With your wire strippers, strip off a small portion of sheathing from one end of each wire, maybe ¼”ish. With the white, orange, and red wires – place the exposed wire in your pin and crimp. I didn’t take any pictures of this, but you all should be able to figure it out if you’re attempting your own electrical. Now take the two black wires, and twist them together. Place in your pin and crimp them together. There’s plenty of room to fit it all.
Now assemble the leads on your relay base like so (note that the leads come in from the top, and push down towards the base):
IMG_20200526_185205 by
Will Haman, on Flickr
Place the grommet over the leads, and fill any openings with dielectric grease. At this point, I cleaned up the wiring with some loom and heat shrink. I grouped the white, orange, and one black wire in one section, and the red and black in another section. I trimmed back the red and black wires a bit first, and soldered on the connectors from the KC Cyclone kit to use the supplied connectors. Add connector(s) of your choice to the (3) input wires. Here’s the completed assembly:
IMG_20200526_191238 by
Will Haman, on Flickr
Now to wire up the truck:
Again, I didn’t take any pictures of this since I had completed this years ago, but I’ll do my best to explain the wires you need to connect.
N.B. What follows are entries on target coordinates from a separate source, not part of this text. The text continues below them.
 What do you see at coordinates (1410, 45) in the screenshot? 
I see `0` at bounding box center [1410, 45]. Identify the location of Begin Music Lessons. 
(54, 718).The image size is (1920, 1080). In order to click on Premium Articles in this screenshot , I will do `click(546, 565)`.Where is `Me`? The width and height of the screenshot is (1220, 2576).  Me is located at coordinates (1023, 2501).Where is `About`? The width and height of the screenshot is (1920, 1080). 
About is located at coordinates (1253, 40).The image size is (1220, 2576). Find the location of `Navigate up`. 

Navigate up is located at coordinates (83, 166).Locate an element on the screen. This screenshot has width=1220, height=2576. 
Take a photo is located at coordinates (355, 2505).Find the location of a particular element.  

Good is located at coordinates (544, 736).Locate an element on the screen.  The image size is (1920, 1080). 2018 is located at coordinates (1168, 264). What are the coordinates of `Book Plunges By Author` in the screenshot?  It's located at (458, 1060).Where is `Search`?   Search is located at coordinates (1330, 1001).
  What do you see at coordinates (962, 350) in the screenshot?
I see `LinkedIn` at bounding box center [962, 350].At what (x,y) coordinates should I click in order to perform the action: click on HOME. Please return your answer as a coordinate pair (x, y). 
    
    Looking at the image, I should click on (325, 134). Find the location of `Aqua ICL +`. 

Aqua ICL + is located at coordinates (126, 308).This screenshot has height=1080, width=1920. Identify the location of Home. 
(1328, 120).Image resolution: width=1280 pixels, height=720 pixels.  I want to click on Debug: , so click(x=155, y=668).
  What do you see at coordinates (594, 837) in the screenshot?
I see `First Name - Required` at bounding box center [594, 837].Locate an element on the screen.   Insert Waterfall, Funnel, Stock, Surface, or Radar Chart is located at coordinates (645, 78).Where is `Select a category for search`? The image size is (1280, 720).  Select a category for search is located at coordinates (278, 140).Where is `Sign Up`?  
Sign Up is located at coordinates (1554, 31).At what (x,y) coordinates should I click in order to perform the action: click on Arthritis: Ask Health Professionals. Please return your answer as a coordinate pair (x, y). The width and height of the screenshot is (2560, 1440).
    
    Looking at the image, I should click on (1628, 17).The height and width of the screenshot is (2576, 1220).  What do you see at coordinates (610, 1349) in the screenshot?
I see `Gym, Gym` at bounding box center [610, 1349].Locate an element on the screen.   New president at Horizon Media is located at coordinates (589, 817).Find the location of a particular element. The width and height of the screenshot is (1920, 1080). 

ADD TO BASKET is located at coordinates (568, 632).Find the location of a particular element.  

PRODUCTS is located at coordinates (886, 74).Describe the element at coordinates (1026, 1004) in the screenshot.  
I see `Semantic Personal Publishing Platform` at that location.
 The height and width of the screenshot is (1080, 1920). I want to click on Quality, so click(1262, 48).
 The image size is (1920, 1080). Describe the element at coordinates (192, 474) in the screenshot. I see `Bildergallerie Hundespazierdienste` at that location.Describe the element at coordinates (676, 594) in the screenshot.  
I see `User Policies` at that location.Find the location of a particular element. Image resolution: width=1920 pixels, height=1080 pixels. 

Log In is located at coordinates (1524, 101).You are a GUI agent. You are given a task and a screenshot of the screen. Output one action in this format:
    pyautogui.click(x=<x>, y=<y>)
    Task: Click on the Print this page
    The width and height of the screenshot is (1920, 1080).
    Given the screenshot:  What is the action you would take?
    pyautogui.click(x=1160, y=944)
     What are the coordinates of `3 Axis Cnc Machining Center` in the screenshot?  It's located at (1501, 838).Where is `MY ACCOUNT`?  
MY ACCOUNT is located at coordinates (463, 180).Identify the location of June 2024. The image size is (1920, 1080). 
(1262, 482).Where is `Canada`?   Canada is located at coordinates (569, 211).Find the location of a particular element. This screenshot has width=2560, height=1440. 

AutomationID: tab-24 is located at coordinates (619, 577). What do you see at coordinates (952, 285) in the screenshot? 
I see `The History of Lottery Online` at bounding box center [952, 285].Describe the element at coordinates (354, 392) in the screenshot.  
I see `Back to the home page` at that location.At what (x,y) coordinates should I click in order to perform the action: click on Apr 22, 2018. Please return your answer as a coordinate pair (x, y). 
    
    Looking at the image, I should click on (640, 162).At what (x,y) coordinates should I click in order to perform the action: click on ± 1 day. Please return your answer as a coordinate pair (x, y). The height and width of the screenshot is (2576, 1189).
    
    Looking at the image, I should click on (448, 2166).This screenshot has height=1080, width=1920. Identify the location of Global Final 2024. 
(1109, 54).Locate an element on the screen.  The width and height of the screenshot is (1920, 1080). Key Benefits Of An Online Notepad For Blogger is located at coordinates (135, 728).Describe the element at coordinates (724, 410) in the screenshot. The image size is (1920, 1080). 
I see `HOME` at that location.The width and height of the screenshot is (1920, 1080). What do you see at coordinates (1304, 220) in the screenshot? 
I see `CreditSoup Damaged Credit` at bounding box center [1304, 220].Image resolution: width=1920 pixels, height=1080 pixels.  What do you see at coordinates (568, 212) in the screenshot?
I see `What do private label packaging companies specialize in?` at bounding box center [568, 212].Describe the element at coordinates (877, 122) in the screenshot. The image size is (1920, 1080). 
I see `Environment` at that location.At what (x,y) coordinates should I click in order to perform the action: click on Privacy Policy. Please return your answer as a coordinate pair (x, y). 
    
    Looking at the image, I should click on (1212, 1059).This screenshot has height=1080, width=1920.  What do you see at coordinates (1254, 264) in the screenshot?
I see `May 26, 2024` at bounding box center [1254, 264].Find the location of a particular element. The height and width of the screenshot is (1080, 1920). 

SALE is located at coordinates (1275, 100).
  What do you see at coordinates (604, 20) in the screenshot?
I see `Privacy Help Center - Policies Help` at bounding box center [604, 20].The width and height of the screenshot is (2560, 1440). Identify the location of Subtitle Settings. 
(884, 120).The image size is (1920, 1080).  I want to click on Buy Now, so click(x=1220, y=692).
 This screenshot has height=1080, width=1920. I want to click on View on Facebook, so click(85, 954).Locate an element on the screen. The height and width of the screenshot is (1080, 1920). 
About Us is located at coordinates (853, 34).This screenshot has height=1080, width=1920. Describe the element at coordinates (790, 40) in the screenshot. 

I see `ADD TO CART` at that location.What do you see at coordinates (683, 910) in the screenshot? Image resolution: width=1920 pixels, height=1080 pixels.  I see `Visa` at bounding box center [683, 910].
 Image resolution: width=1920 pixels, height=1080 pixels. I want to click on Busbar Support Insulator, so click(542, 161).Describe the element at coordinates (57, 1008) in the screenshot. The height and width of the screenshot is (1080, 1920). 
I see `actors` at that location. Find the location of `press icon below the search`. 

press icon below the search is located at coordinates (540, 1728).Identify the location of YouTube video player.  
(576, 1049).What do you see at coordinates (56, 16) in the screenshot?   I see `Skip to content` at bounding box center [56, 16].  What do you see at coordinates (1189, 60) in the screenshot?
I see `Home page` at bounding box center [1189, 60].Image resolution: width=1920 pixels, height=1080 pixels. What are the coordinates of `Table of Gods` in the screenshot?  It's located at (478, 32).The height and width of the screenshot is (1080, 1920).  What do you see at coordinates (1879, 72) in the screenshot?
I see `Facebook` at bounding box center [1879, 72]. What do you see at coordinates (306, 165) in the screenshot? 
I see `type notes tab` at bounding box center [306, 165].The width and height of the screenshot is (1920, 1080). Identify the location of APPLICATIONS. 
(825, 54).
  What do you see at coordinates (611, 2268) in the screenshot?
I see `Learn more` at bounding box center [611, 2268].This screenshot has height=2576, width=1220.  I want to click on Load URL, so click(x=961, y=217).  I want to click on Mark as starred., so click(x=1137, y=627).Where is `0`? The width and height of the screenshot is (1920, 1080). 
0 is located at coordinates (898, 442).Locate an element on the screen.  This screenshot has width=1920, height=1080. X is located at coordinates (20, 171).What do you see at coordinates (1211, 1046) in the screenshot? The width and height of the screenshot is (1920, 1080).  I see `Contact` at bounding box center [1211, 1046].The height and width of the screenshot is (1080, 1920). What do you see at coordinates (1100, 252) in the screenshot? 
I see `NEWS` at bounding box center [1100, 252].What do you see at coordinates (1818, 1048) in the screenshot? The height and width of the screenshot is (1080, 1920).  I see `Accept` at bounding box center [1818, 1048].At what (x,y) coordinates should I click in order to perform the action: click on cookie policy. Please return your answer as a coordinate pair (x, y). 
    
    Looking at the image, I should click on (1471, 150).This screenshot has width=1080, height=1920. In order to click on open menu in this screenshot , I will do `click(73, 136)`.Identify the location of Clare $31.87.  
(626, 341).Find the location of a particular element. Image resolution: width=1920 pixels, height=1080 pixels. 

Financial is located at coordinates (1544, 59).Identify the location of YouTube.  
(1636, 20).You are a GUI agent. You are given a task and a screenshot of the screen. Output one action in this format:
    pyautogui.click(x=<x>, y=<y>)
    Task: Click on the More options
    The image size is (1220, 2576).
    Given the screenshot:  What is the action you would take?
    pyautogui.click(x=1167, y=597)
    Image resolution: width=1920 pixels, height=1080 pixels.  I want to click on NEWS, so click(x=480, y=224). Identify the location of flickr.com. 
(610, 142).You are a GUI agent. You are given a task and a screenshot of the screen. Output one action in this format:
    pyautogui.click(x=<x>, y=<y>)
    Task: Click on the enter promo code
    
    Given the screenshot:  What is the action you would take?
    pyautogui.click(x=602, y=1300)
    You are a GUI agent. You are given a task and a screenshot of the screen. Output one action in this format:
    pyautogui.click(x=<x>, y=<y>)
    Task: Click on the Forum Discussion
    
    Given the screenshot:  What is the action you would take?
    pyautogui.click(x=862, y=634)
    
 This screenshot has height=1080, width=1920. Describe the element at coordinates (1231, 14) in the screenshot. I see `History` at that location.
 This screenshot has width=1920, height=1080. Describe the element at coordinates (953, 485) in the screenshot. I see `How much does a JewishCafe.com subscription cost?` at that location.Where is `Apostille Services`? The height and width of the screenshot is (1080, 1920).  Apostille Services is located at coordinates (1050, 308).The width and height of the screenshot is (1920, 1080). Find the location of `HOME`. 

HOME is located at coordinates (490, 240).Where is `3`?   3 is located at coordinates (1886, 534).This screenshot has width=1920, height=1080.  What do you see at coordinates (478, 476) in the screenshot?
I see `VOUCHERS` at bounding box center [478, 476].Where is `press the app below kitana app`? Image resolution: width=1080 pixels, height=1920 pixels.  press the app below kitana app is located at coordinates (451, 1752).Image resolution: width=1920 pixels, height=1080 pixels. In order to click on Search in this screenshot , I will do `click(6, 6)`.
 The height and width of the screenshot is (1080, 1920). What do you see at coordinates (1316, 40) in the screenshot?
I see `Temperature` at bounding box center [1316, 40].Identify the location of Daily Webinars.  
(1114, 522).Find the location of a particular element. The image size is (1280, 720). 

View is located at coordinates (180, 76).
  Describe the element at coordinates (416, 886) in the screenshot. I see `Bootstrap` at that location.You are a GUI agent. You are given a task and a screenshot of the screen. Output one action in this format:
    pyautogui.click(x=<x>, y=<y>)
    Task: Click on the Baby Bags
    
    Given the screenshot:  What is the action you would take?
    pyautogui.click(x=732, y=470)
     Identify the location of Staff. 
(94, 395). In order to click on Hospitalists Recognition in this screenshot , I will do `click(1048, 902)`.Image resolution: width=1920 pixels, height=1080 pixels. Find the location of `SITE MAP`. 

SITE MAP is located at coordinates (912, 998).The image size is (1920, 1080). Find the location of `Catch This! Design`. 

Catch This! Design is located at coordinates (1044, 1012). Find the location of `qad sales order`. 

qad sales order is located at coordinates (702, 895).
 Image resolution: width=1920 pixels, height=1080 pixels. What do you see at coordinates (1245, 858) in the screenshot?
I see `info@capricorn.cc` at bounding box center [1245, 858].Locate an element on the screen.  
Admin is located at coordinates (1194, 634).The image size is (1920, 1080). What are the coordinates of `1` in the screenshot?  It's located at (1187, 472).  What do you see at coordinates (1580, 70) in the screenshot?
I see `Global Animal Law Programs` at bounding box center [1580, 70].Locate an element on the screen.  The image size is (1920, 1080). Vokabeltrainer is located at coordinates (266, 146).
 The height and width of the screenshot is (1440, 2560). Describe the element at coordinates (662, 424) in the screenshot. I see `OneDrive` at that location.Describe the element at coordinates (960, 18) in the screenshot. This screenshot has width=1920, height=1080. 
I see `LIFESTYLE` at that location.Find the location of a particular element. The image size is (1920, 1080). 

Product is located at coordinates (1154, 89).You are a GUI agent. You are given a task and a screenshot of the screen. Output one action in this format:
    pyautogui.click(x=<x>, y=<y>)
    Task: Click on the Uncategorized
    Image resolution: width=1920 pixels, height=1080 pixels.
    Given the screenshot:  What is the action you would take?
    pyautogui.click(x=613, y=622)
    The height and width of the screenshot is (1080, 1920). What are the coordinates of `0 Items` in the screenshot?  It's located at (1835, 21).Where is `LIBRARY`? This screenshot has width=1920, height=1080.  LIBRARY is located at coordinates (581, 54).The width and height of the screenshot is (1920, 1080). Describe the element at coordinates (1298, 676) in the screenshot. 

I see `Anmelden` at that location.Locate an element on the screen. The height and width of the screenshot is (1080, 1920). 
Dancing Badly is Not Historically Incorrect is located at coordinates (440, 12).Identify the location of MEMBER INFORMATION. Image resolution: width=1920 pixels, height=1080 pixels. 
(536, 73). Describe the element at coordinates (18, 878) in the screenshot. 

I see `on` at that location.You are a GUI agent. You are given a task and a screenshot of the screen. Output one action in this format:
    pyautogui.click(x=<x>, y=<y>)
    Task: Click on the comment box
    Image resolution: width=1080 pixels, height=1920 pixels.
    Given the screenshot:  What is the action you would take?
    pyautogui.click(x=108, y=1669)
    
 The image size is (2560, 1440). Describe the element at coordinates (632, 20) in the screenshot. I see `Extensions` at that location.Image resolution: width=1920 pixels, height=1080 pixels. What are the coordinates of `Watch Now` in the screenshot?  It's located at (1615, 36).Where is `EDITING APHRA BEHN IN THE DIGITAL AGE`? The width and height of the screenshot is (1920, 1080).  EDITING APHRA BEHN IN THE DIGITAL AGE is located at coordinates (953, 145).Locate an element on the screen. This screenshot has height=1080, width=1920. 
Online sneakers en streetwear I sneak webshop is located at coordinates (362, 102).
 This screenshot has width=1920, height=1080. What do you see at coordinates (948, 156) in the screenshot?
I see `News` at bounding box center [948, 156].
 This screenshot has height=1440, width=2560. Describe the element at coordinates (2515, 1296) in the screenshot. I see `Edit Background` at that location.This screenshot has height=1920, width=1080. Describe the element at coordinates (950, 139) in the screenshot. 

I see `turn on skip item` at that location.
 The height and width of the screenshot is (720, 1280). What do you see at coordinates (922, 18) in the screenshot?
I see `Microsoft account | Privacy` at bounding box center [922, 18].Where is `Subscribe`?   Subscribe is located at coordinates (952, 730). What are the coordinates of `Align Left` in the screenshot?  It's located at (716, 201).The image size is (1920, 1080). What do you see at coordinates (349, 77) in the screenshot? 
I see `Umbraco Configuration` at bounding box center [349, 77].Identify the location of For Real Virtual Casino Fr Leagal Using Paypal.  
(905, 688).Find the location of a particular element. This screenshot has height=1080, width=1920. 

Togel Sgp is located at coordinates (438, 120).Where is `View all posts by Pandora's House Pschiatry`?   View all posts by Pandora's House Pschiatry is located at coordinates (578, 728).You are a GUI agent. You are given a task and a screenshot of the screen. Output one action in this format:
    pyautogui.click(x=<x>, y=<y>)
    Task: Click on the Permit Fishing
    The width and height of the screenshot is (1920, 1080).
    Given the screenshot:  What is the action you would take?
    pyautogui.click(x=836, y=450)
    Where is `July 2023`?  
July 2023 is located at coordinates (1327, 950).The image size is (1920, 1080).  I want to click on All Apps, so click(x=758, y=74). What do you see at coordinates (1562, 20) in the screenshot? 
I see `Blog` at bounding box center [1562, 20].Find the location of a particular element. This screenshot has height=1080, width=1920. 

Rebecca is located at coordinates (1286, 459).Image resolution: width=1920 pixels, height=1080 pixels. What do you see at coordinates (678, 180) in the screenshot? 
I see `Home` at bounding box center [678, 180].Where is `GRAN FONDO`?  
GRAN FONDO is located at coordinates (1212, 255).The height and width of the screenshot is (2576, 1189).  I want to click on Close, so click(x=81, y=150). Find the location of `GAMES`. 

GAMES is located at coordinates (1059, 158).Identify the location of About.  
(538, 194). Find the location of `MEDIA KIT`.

On the passenger side, the stock turn signal wires are green (+) and white w/ stripe (-). On the driver side, the turn signal wires are gray (+) and white w/ stripe (-). Strip these wires back and place the opposite side connector as used on the relay harness. Crimp & heat shrink to clean things up.
I do not know the DRL colors off the top of my head, but one will be white, and the other a different color. The white is the ground. You will need to remove the corner light (1 screw and push forward, takes some pressure) to reveal the wiring. Next, cut the colored wire, and splice in a lead from the corner light down to the bumper. Solder, heatshrink, clean everything up and reinstall the corner light. With the new wire, place it alongside the two wires from the turn signal, and add a connector. Crimp & heat shrink.
Now you can install the relay! Here’s the connection layout:
- Truck ground (white w/ stripe) to relay ground (black)
- Truck turn signal positive (green or gray, depending on side) to relay turn (orange)
- Truck corner light positive (whatever color wire you used) to relay DRL (white)
Plug in your relay, zip tie everything away, and check your operation. You should be left with this sight when the corner lights are on:
DSC_3617 by
Will Haman, on Flickr
DSC_3627 by
Will Haman, on Flickr
Lastly, you'll need to install your new flasher relay to eliminate the hyperflash since you're now using LED turn signals! Pull the dash access panel (4 10mm bolts), and pull the fuse block (2 10mm bolts). Rotate the fuse block down, and locate the relay on the back side. Turn on the blinker and feel for the clicking relay to help locate it. Pull the old one one, install the new one, bolt everything back up. Super simple!
IMG_20200525_194906 by
Will Haman, on Flickr
New relay is the one in the middle with the visible writing. I’ll try to post a video of the operation here shortly. Thanks for reading, hope you enjoy!